EXERCISE PROMPT:
Read the listing below and copy out every line that holds "agent".

** Opening RECORDS SHOWN block **

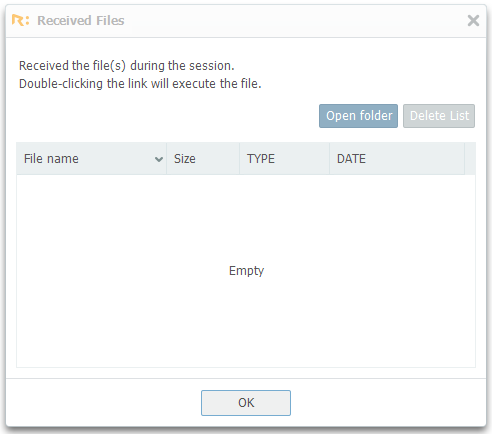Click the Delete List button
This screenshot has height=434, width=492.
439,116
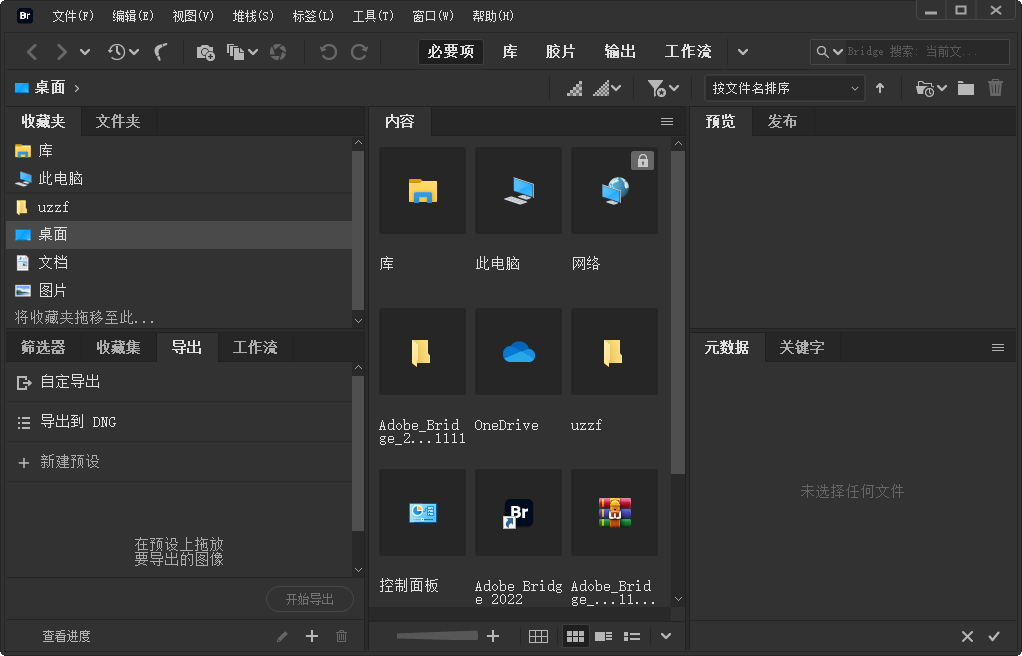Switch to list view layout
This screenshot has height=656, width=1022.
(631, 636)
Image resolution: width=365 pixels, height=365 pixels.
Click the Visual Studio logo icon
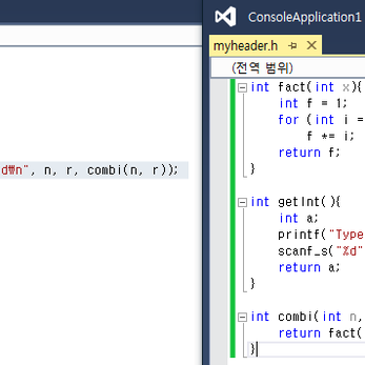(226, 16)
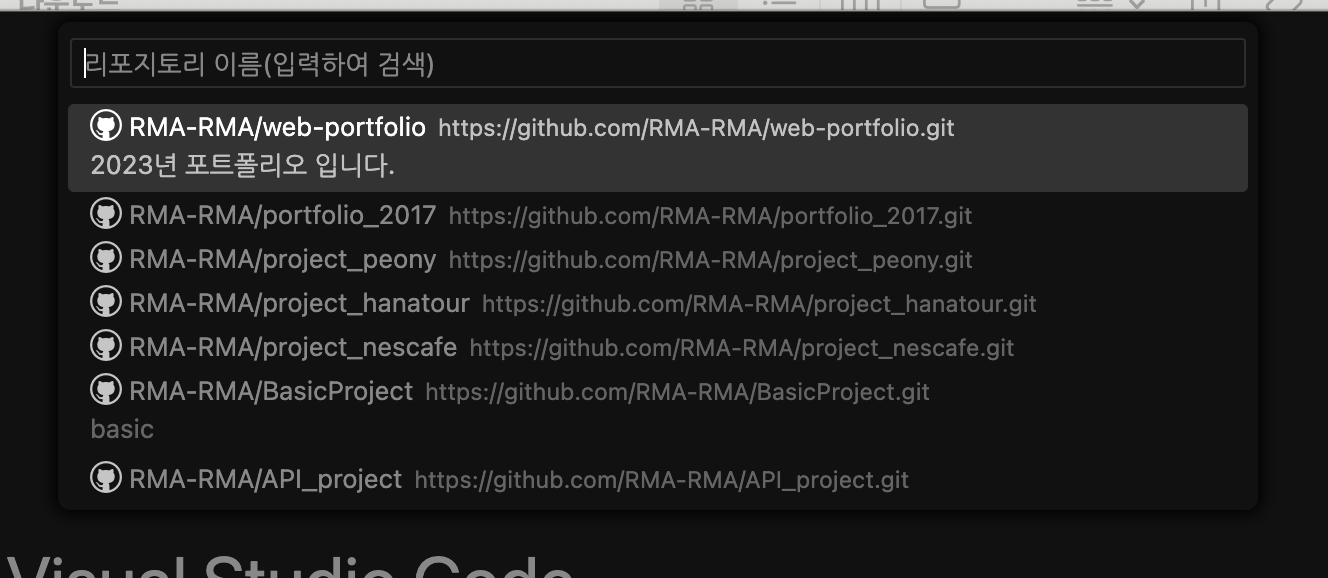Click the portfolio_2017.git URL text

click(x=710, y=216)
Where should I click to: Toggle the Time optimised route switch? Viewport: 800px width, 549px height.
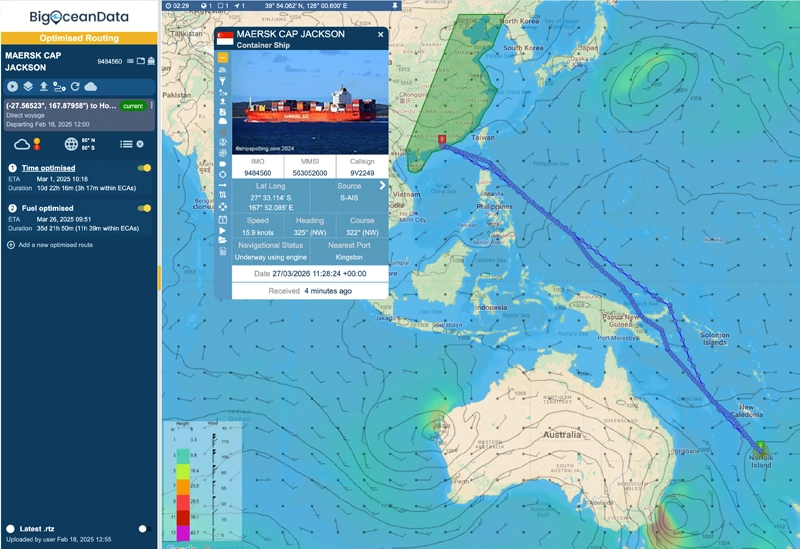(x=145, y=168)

** Closing RECORDS SHOWN block **
** Opening RECORDS SHOWN block **

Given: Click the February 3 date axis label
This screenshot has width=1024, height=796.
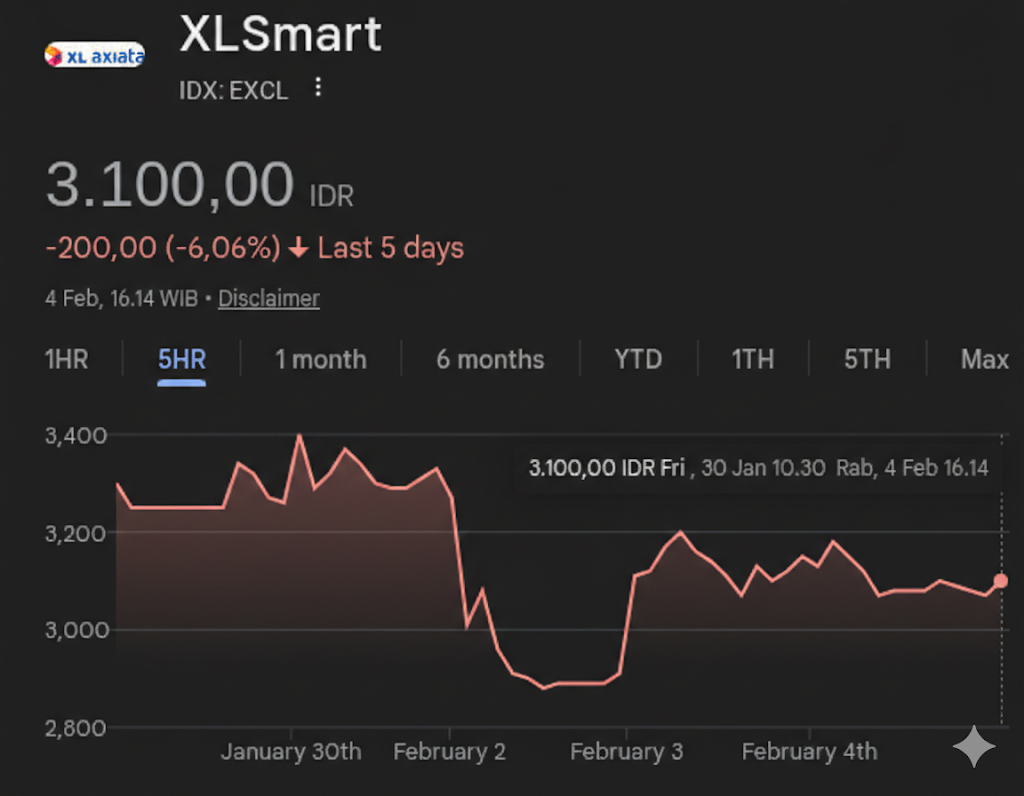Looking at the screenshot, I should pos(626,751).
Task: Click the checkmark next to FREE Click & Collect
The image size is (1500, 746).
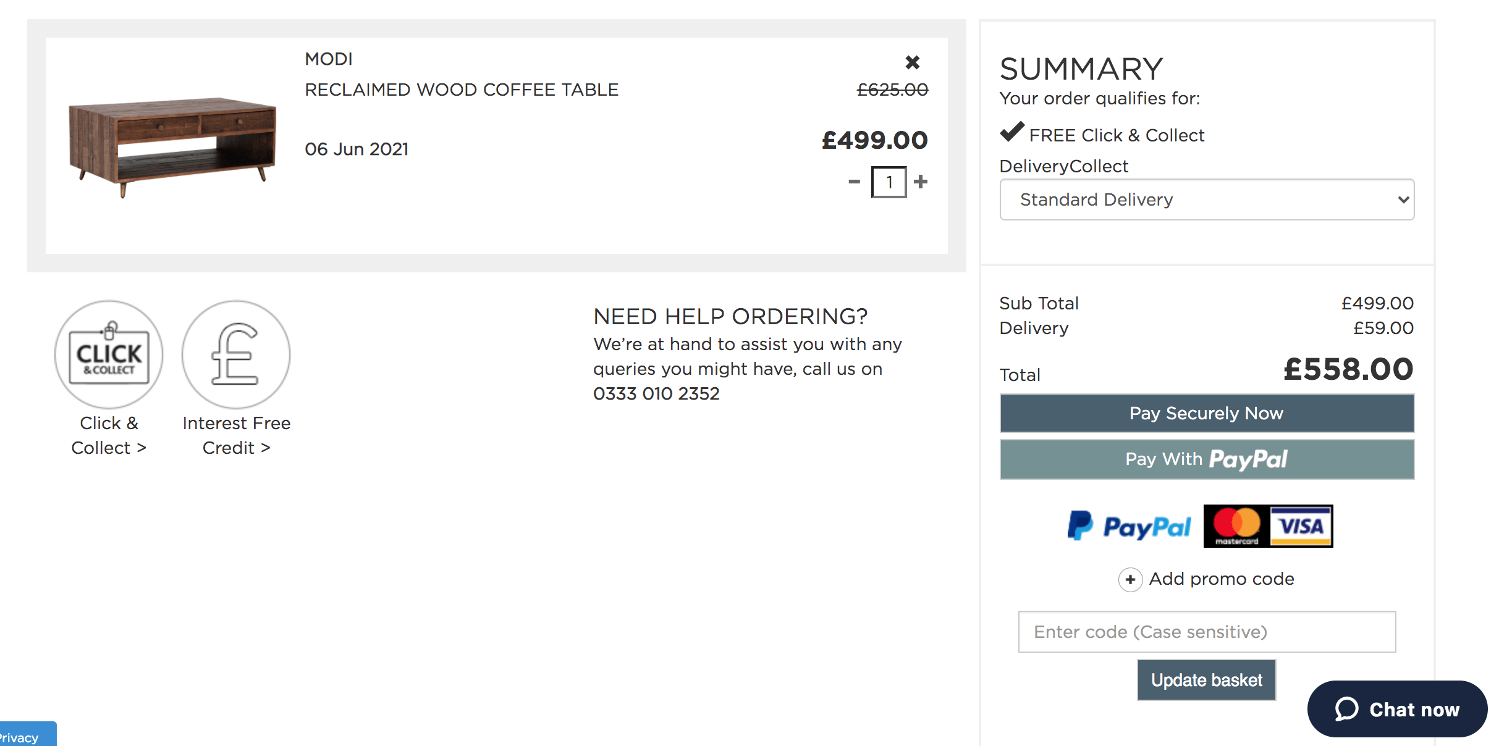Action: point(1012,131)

** Closing RECORDS SHOWN block **
** Opening RECORDS SHOWN block **

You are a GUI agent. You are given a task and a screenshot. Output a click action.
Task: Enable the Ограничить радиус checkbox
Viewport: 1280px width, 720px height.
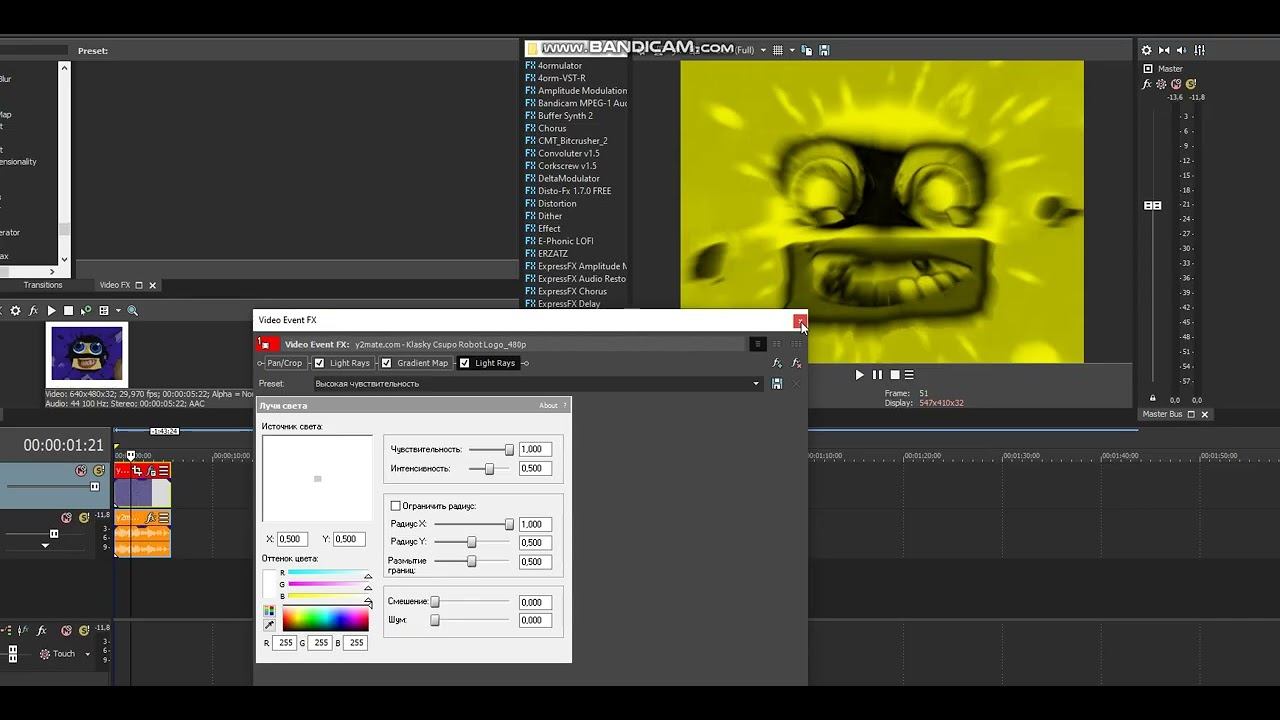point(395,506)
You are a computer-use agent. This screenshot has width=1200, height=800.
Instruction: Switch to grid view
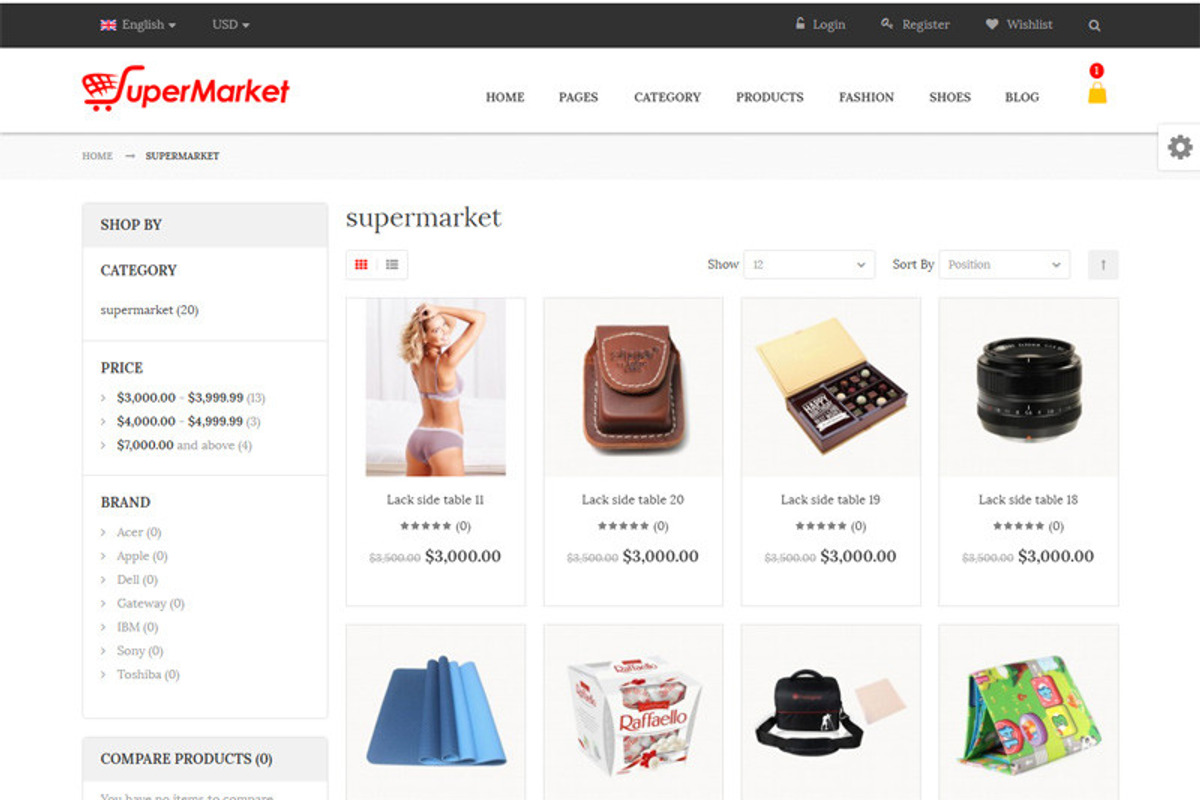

** Closing RECORDS SHOWN block **

EXPECTED ANSWER:
You are a GUI agent. You are given a task and a screenshot. Output a click action.
You are a computer-use agent. This screenshot has width=1200, height=800.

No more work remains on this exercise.